Les Chants de l'Aurore

Nuclear Blast
rating icon 8 / 10

Track listing:

01. Komorebi
02. L'Envol
03. Améthyste
04. Flamme Jumelle
05. Reminscence
06. L'Enfant de la Lune
07. L'Adieu

It is easy to forget how revolutionary ALCEST were when they emerged from the mists of the French underground at the turn of the century. At this point, band mastermind Neige and his percussive foil Jean "Winterhalter" Deflandre are in the elevated position of being recognized as innovators of an entire subgenre, the somewhat feebly named 'blackgaze'.

There are certainly worse burdens to shoulder, but an association with all the bands that have followed in ALCEST's footsteps does them no favors. As they prove again on "Les Chants de l'Aurore", theirs is a malleable and instinctive formula that is largely beholden to the whims and emotions of the man who writes all the songs. Neige has regularly explained that ALCEST grew from a desire to make music inspired by a magical, inner world, originally experienced through visions as a young child. There have been times when that pursuit of blissful musical escape has been waylaid by dark shadows looming over the real world: 2019's "Spiritual Instinct" had serene moments, but the uncertainties of everyday life at that point in history were a constant presence, and Neige's discomfort was duly reflected in some gritty, tense material.

Five years later, "Les Chants de l'Aurore" is the calm after the storm, and an unapologetic return to the hazy, melodic gorgeousness, shoegaze indulgence and blearily uplifting spiritual vibes that made the seminal "Souvenirs d'un autre mode" explode like a glitter bomb over the black metal underground in 2007.
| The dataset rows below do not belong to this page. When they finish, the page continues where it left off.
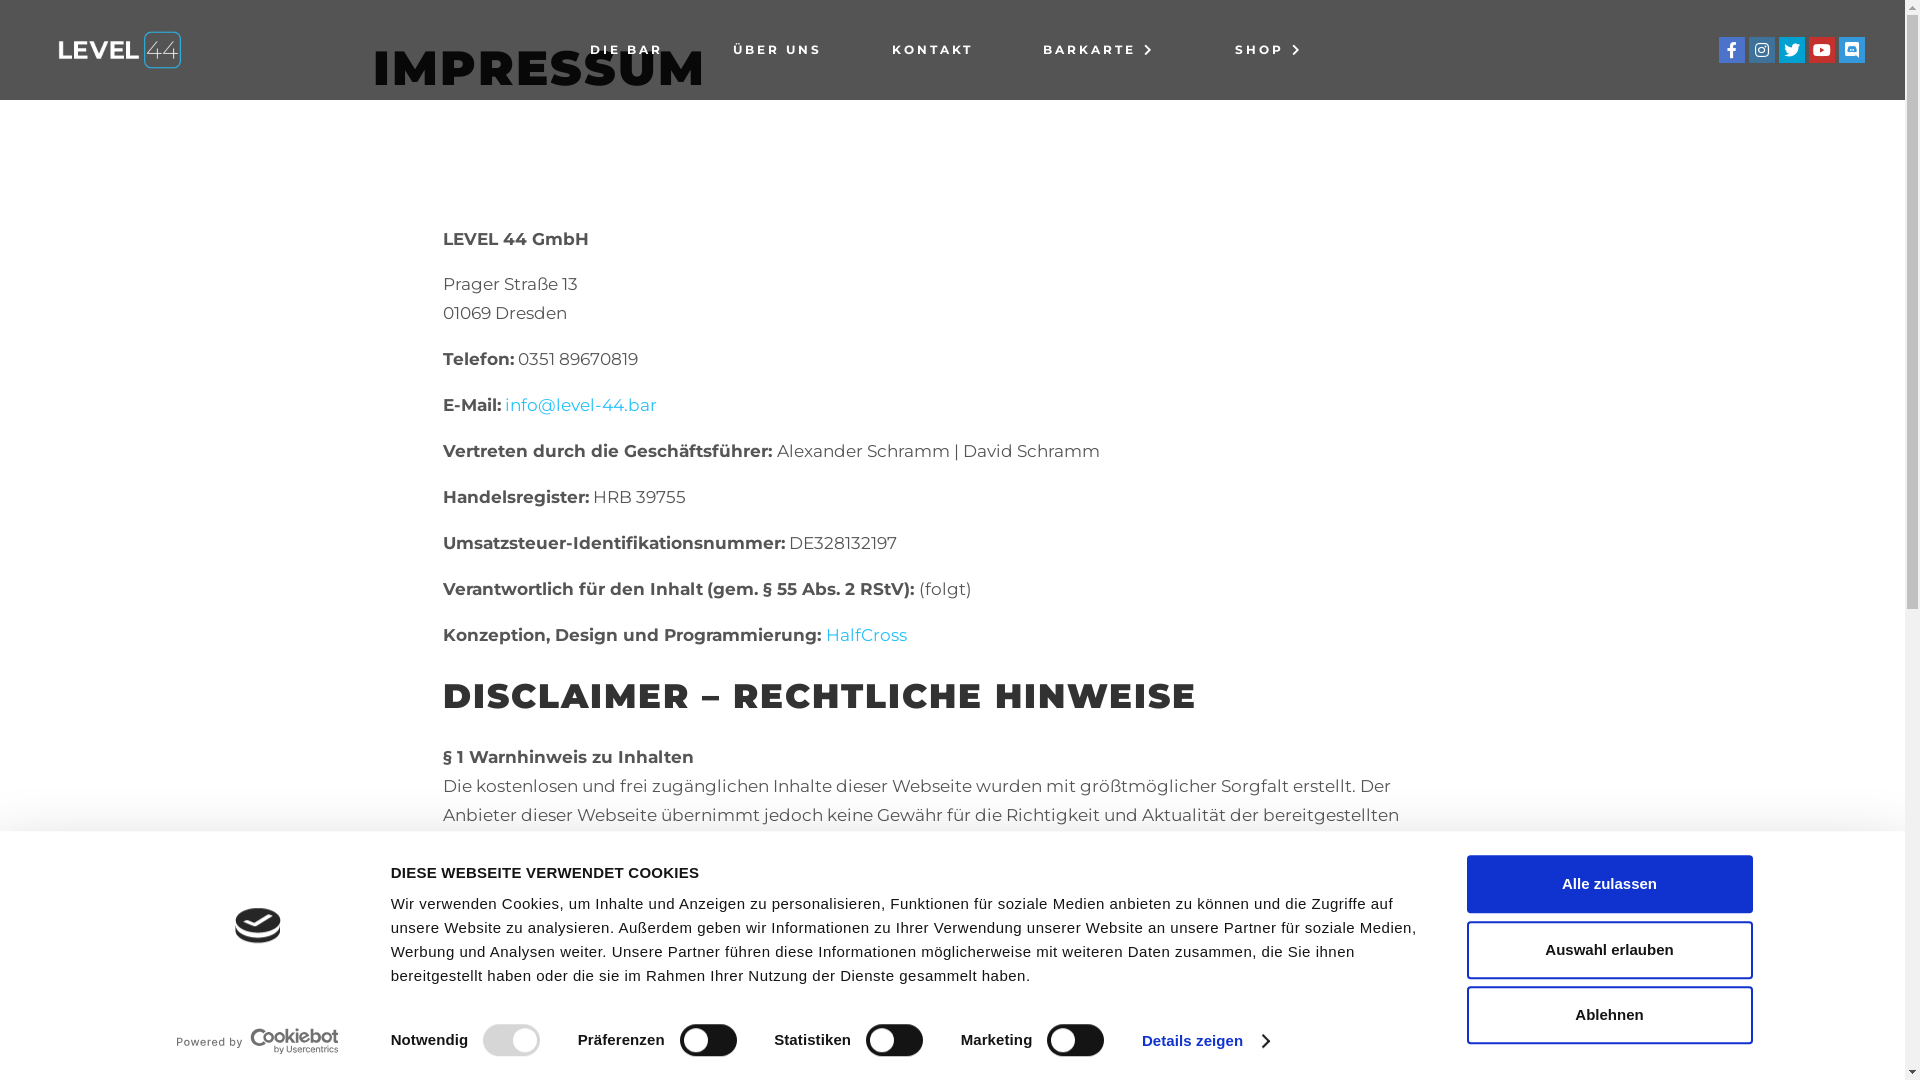  I want to click on Ablehnen, so click(1609, 1015).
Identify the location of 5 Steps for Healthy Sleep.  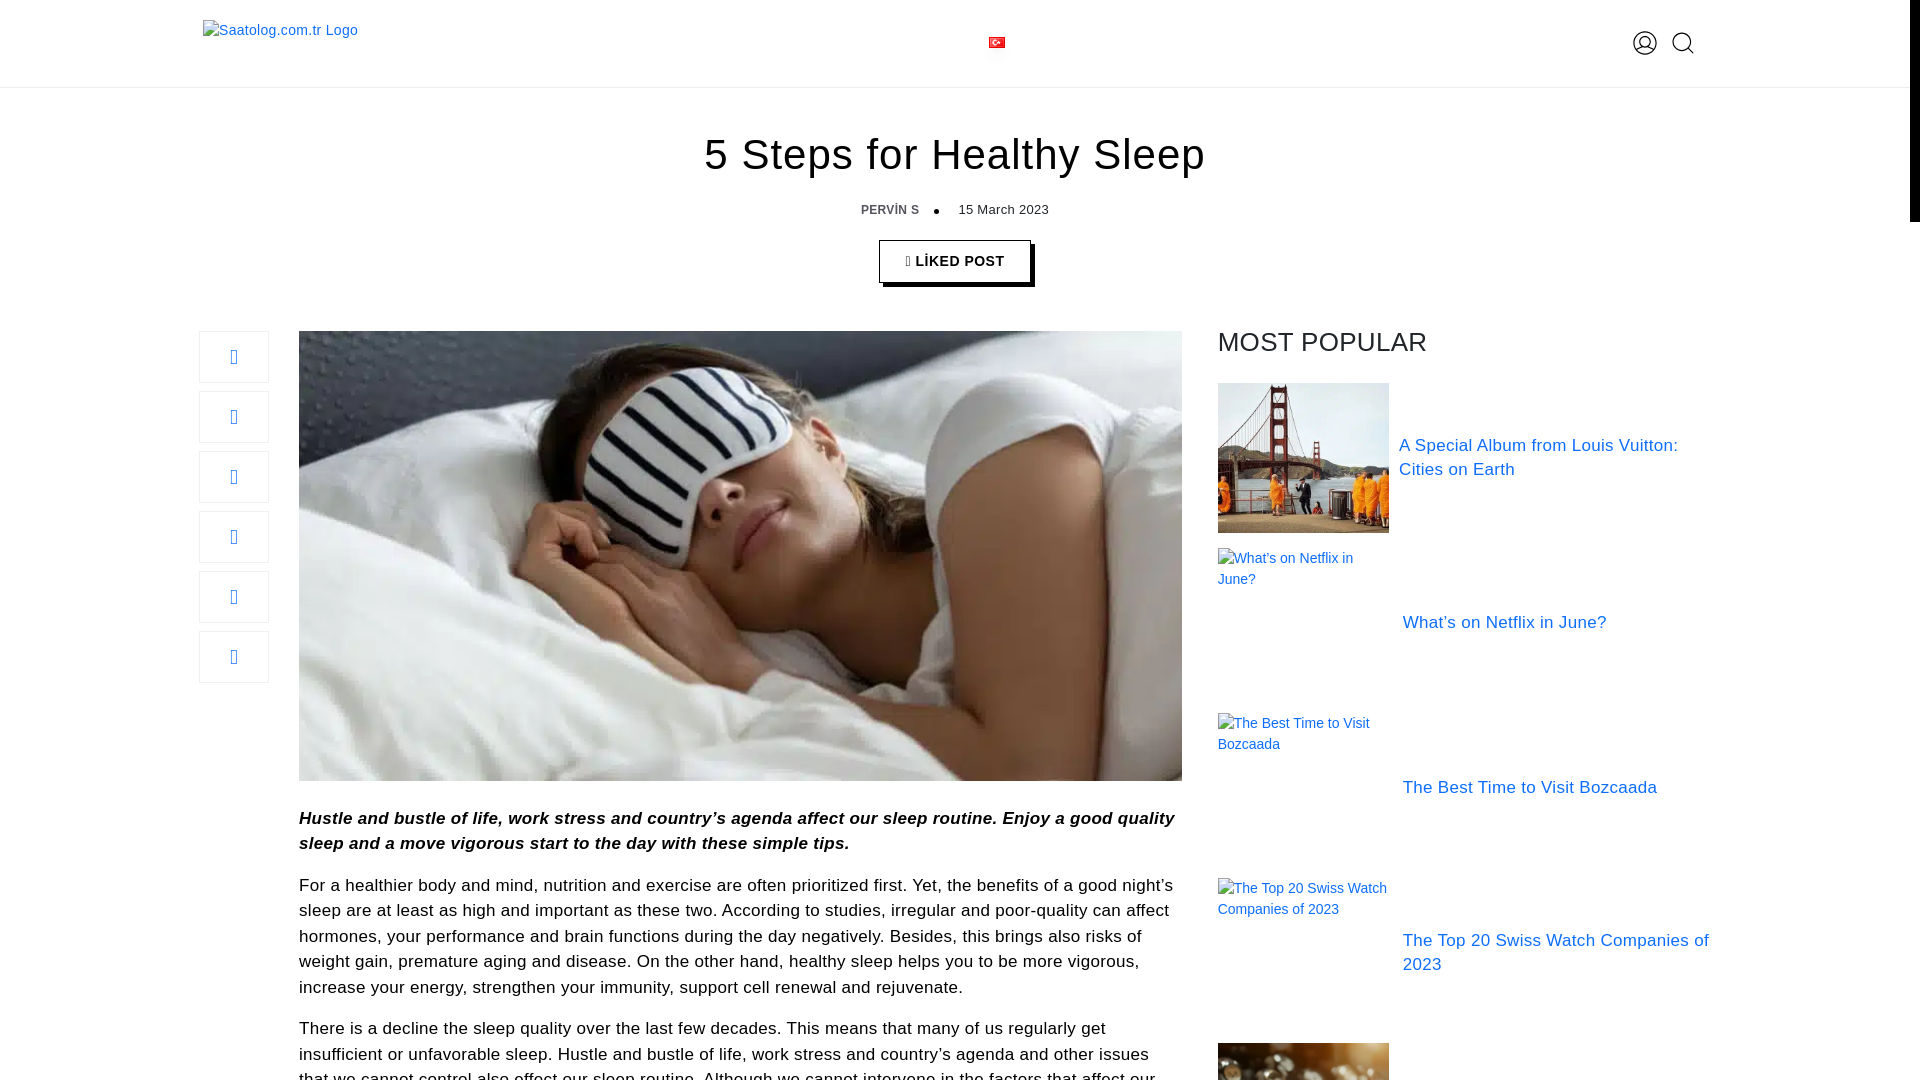
(234, 656).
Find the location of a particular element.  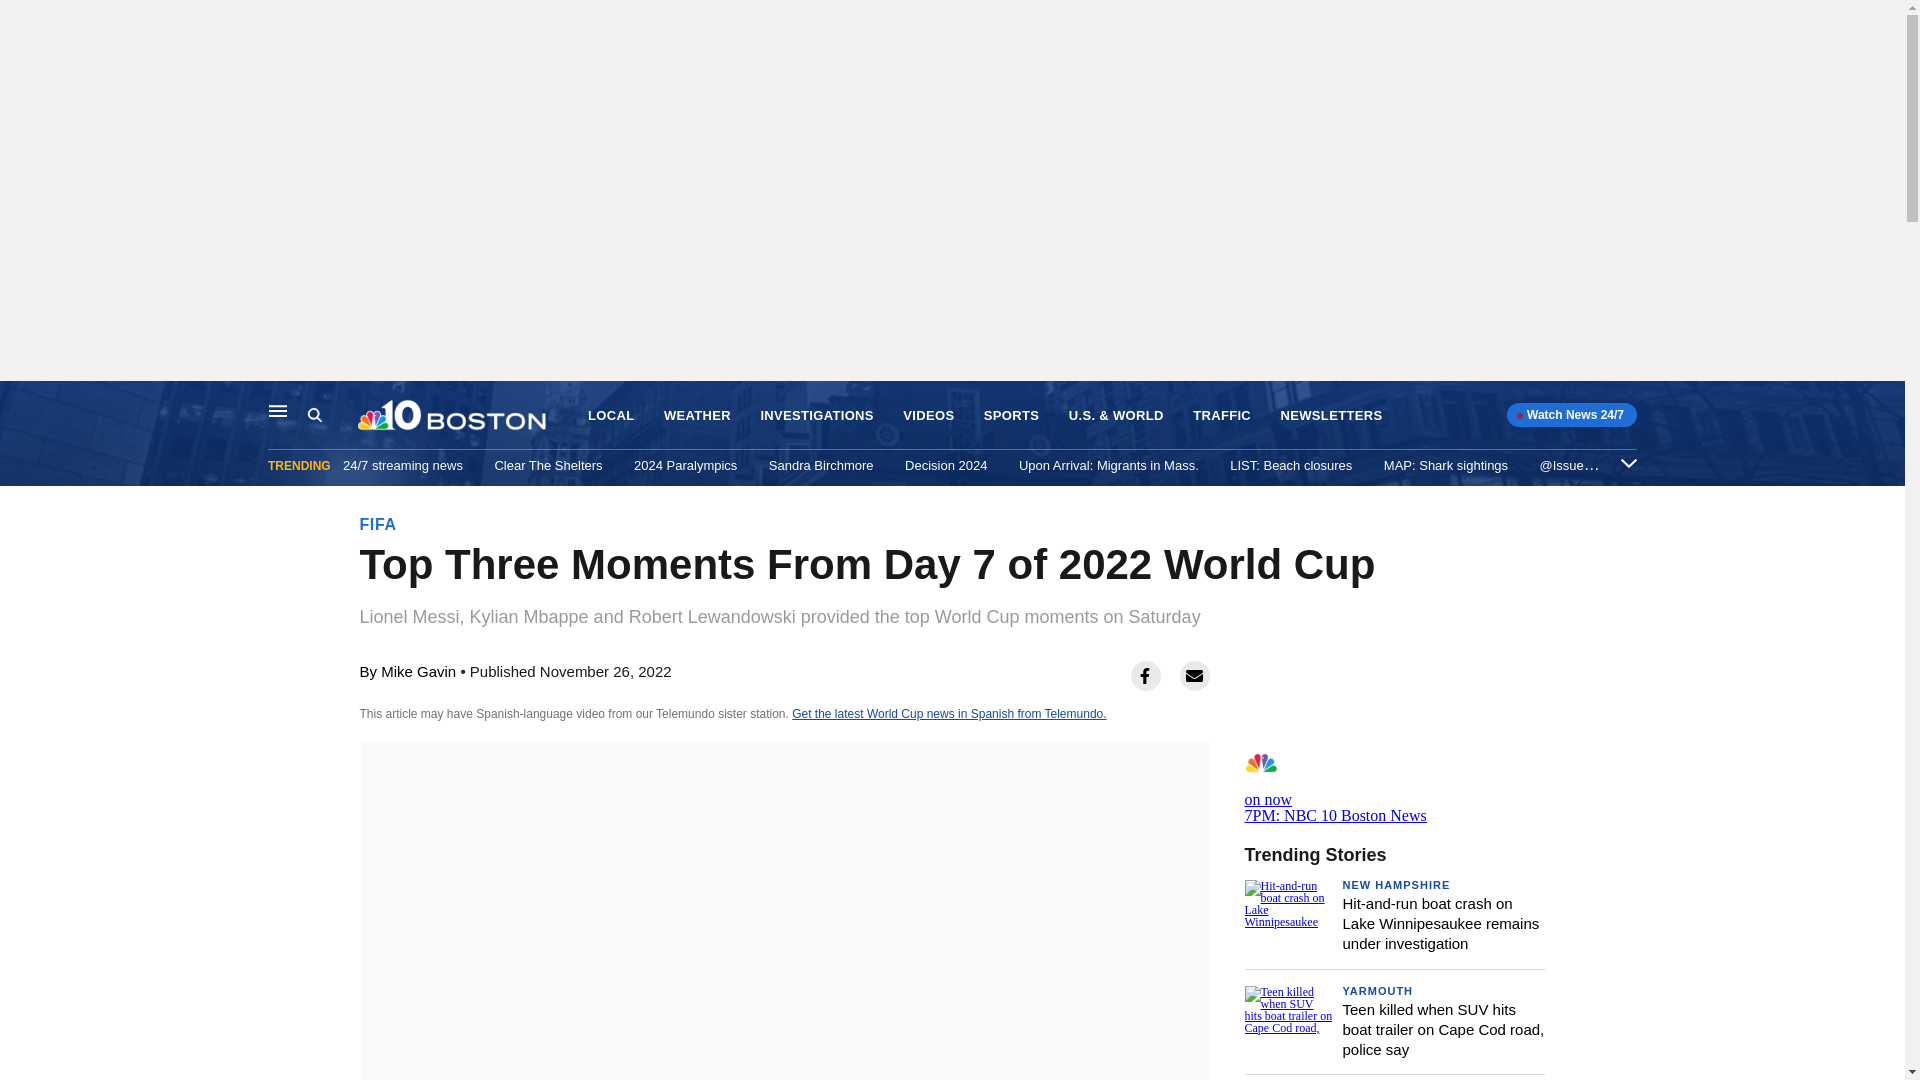

FIFA is located at coordinates (378, 524).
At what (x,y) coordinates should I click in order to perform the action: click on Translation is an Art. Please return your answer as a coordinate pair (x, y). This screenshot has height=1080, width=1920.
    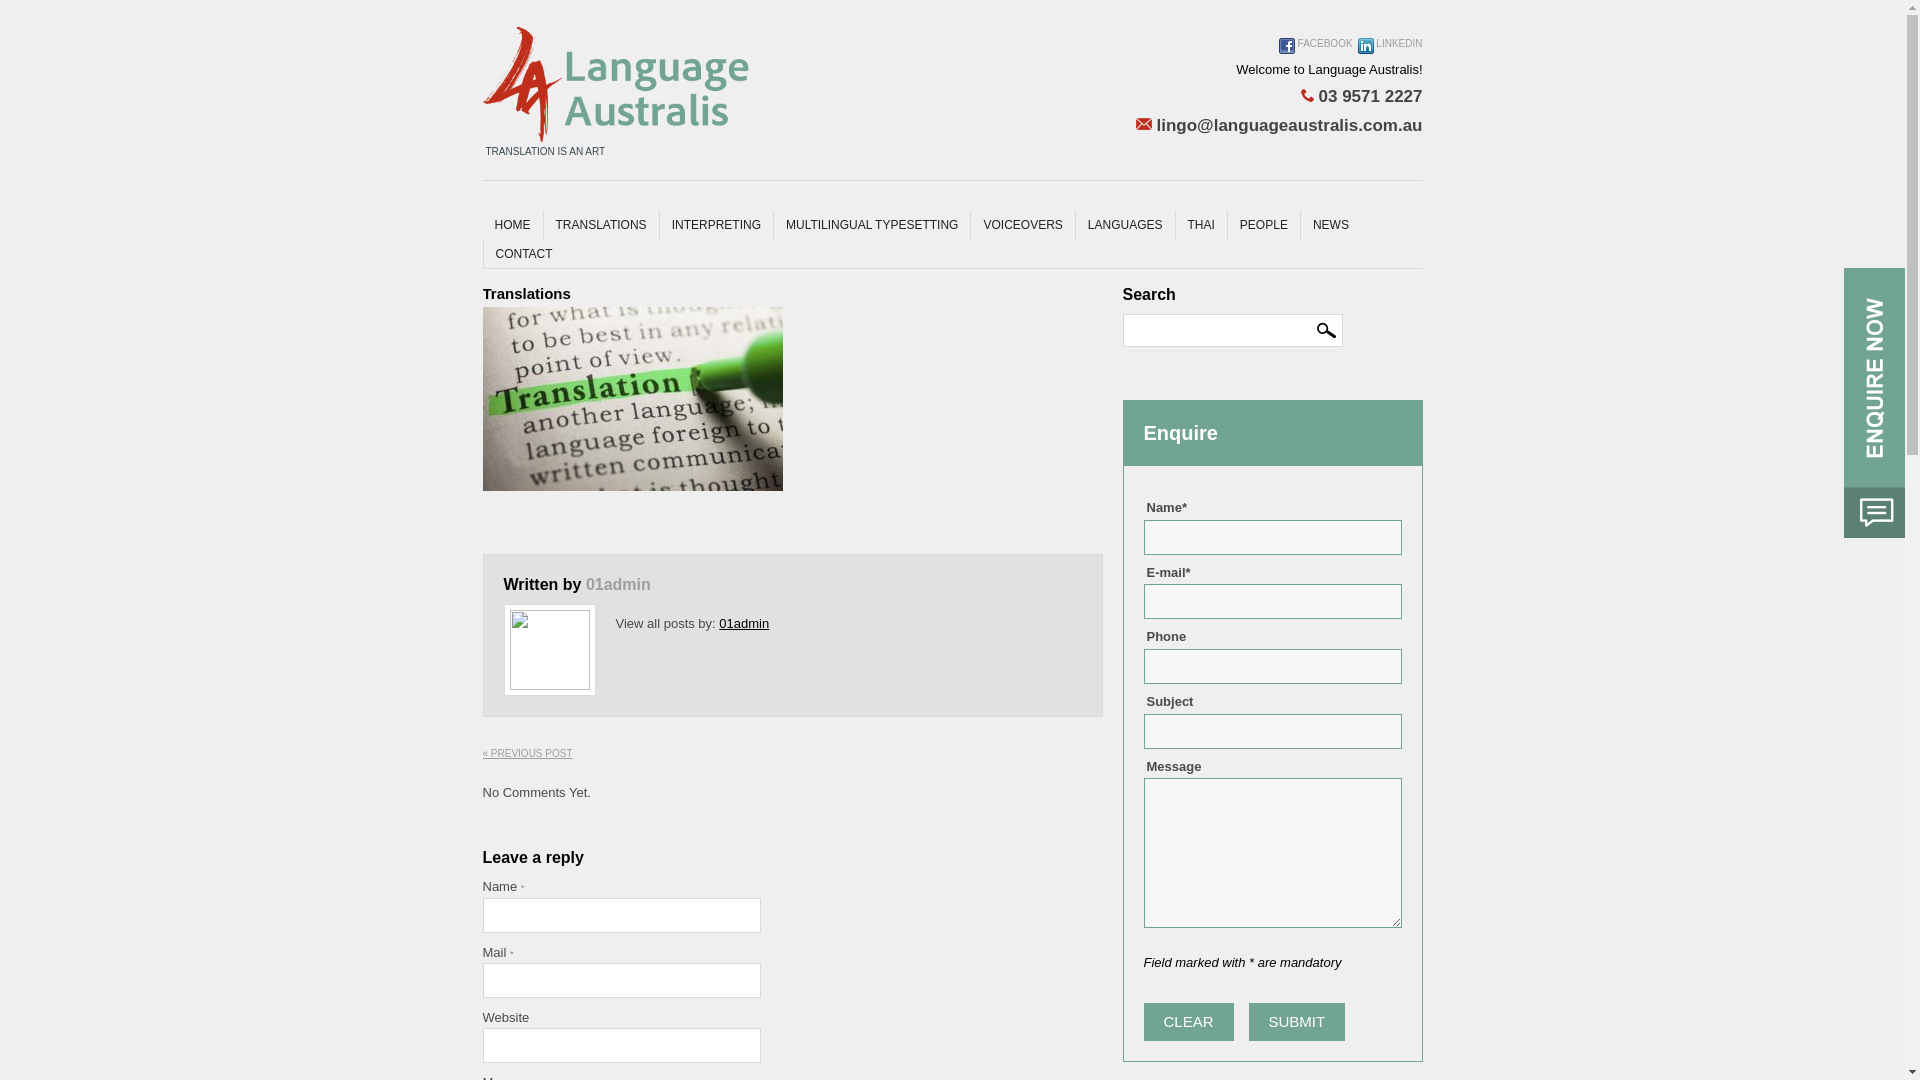
    Looking at the image, I should click on (616, 84).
Recorded by the band themselves, "Les Chants de l'Aurore" takes a more organic approach to the maxed-out miasma of ALCEST's trademark sound. The opening "Komorebi" confirms the wisdom of their sonic maneuvers, with a grand, sweeping fog of guitars and ghost voices that only has the occasional blastbeat as a lingering link to black metal. As ever, Neige's melodies are fragile but heavenly, but the underlying rush of a real rock band is unmistakable and provides a sturdy core that runs through each of these seven trips to that other world. There is no shortage of billowing reverb clouding the sonic foreground during "L'Envol", but the duo's production sensibilities have rendered their performances in sharp shades of blue and green, and every last icy arpeggio and loping drum tattoo leaps from the speakers.

In contrast with its immediate predecessor, "Les Chants de l'Aurore" is unabashed in its desire to soothe souls and fill emotional voids with something beautiful. There may be undercurrents of melancholy and trepidation festering away at the heart of these songs, but the overall impact of Neige's revitalized philosophy is one of overwhelming tranquility and joy. Again, there is little connecting this album to black metal, beyond ALCEST's in-built affiliation. The unapologetic dedication to illuminating the darkness, rather than wallowing in it, is undeniable and genuinely noble. These are stunningly beautiful songs, performed with metal-friendly fire and intensity, but fully committed to the warmth of a new and positive dawn. The greatest of them is "Améthyste", which shimmers with psychedelic potential, before powering away on a skittering beat, happily lost in a world of shiny dream pop hooks and funereal post-metal riffs. Not for the first time on this near-magical return to form, ALCEST sound wholly detached from rigid notions of what blackgaze is all about. Instead, Neige has gone back to the original source and built a new monument to peace and harmony that, even at its prettiest, comes straight from the gut.